#### Trecho do texto
Como Cary Fukunaga, diretor de "Maniac", pode mudar a franquia 007
Cary Fukunaga acaba de viver os dois dias mais movimentados de sua carreira. Na quinta-feira, o americano de 41 anos foi anunciado como o novo diretor da franquia 007. Na sexta, a Netflix liberou para o mundo a nova minissérie dirigida por ele: "Maniac", estrelada por Emma Stone e Jonah Hill.
Fukunaga se tornará o primeiro diretor norte-americano a comandar um filme de James Bond na história da franquia, e apenas a segunda pessoa não-caucasiana a ser contratada para o posto. Descendente de japoneses por parte de pai, o diretor segue Lee Tamahori, cineasta neozelandês de herança nativa (da tribo maori), que dirigiu "007 - Um Novo Dia Para Morrer" (2002).
########
#### Entradas de dados
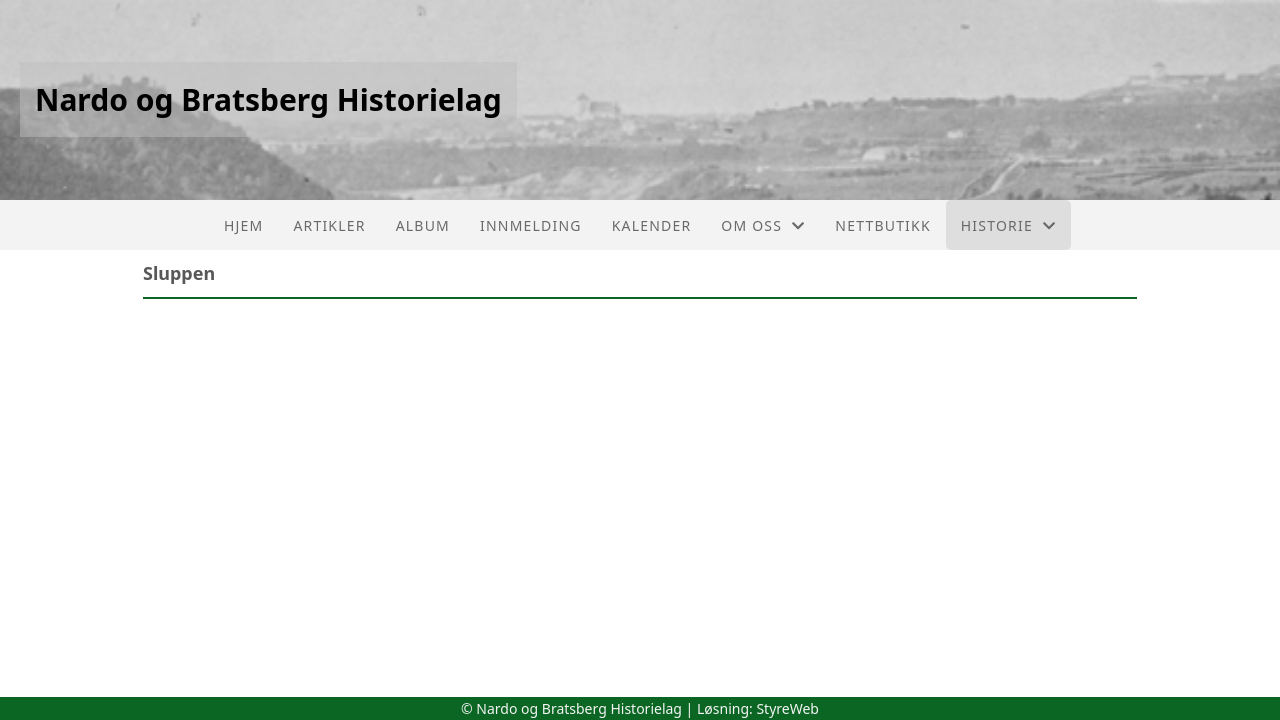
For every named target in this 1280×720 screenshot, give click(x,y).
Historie (1008, 225)
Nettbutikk (882, 225)
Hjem (243, 225)
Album (423, 225)
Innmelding (531, 225)
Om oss (763, 225)
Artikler (329, 225)
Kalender (652, 225)
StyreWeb (787, 708)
########
*Tarefas*:
• a. Reproduza literalmente a passagem do texto sobre Cary Fukunaga, começando em "Como Cary Fukunaga, diretor" e terminando em "e Jonah Hill.".
• b. No texto sobre Cary Fukunaga, quais pessoas aparecem como diretores ou como atores que estrelam uma obra? Liste todos os nomes.

*Respostas*:
• a.
Como Cary Fukunaga, diretor de "Maniac", pode mudar a franquia 007
Cary Fukunaga acaba de viver os dois dias mais movimentados de sua carreira. Na quinta-feira, o americano de 41 anos foi anunciado como o novo diretor da franquia 007. Na sexta, a Netflix liberou para o mundo a nova minissérie dirigida por ele: "Maniac", estrelada por Emma Stone e Jonah Hill.

• b.
Cary Fukunaga
Emma Stone
Jonah Hill
Lee Tamahori